### Instructions for the task
From the line that contains "Collapse the Errors (1 item) group" to the final line of the records below, print each line exactly and leave every picture out.

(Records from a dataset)
Start of Block
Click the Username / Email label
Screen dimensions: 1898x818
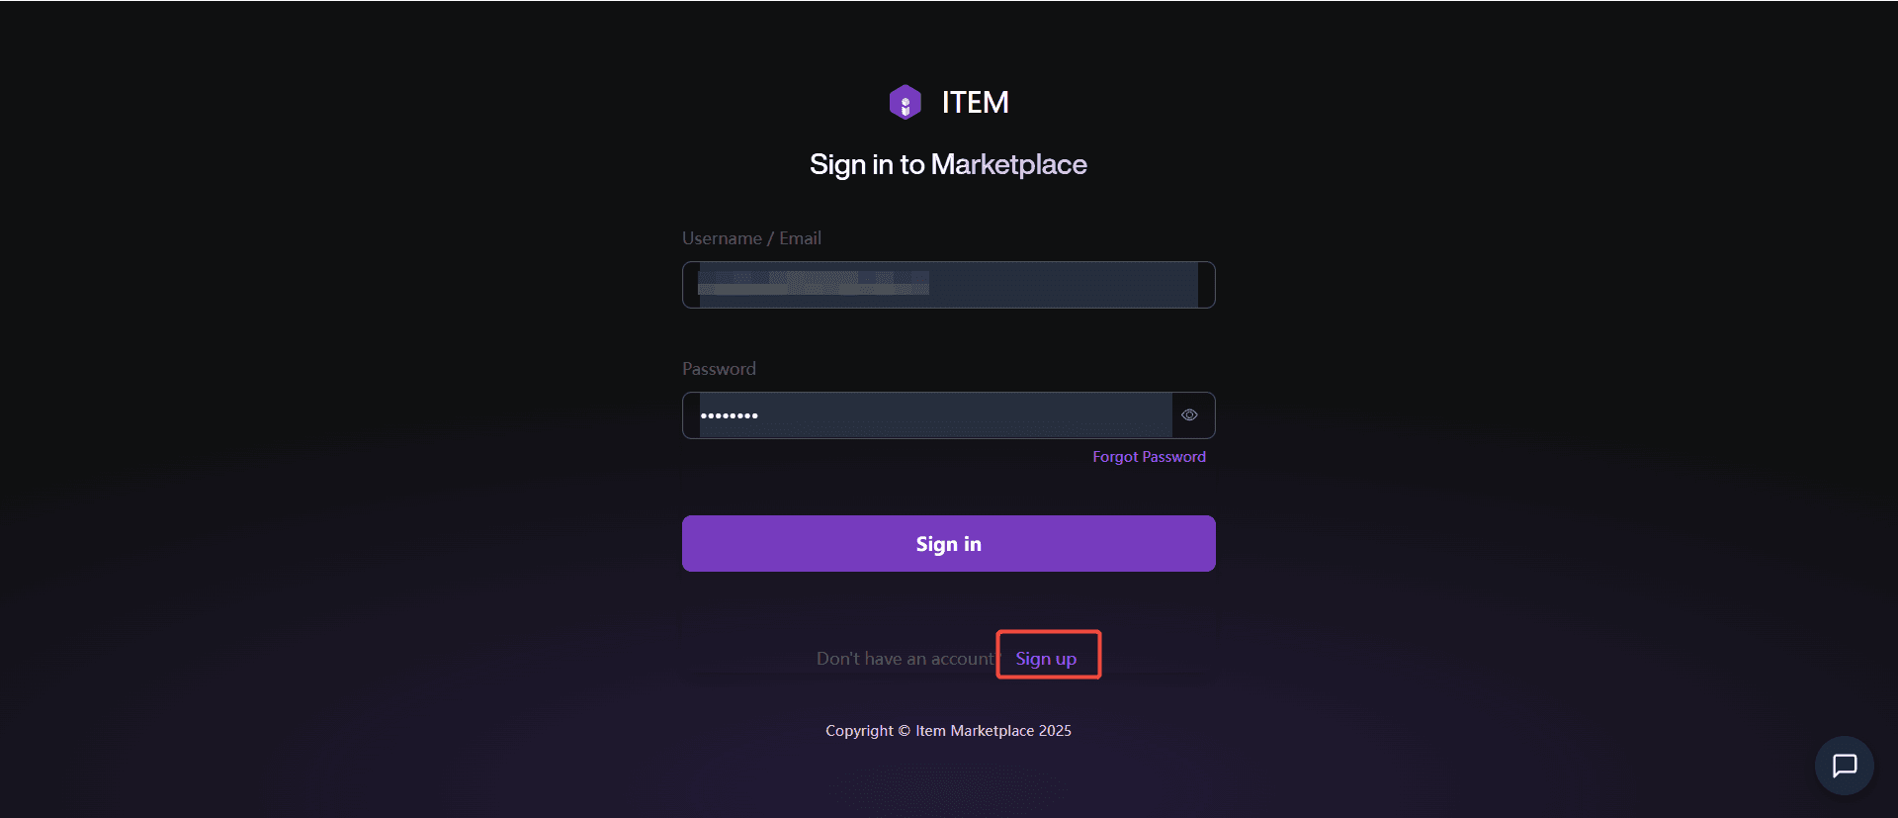[751, 238]
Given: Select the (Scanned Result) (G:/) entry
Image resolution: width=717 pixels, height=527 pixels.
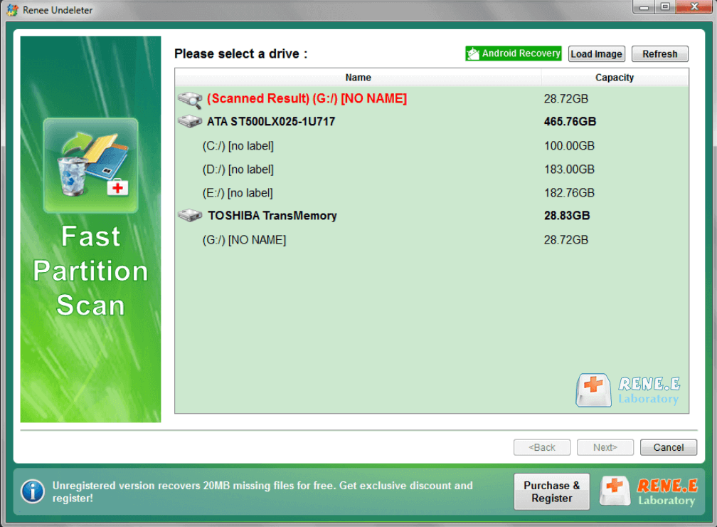Looking at the screenshot, I should pos(307,98).
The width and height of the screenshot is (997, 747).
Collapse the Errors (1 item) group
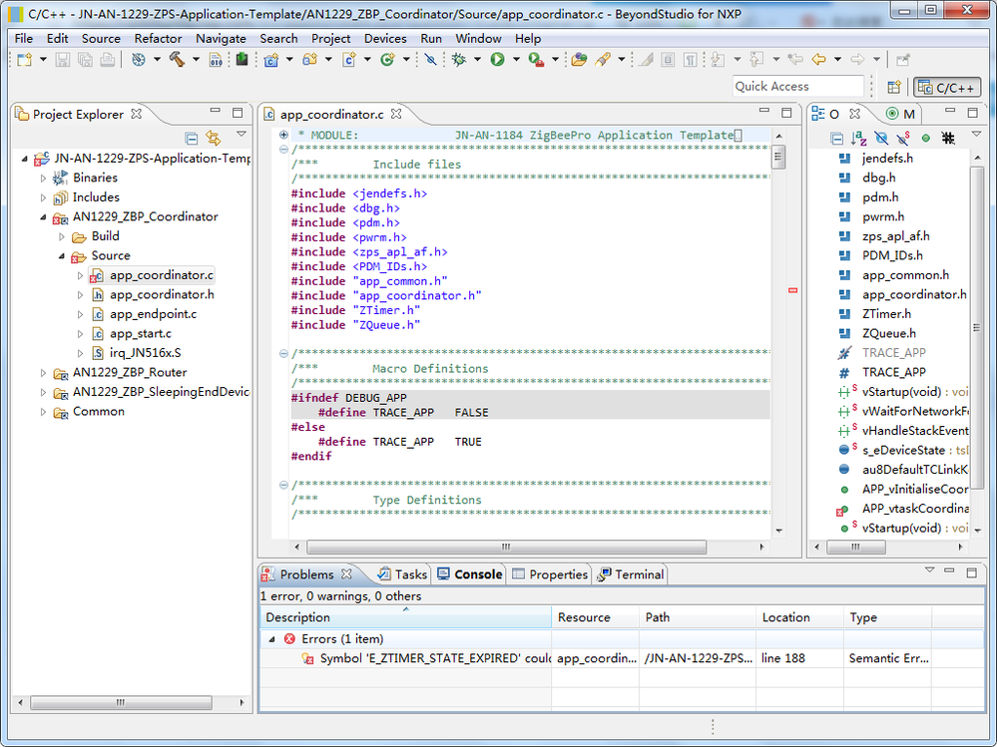point(271,639)
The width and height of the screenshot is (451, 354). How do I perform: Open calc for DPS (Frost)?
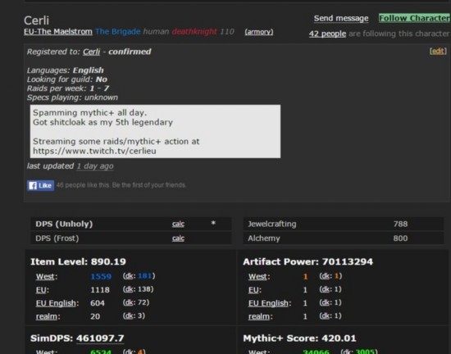pyautogui.click(x=178, y=238)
End of Block
### Output below
Collapse the Errors (1 item) group
point(271,639)
The width and height of the screenshot is (451, 354). How do I perform: Open calc for DPS (Frost)?
pyautogui.click(x=178, y=238)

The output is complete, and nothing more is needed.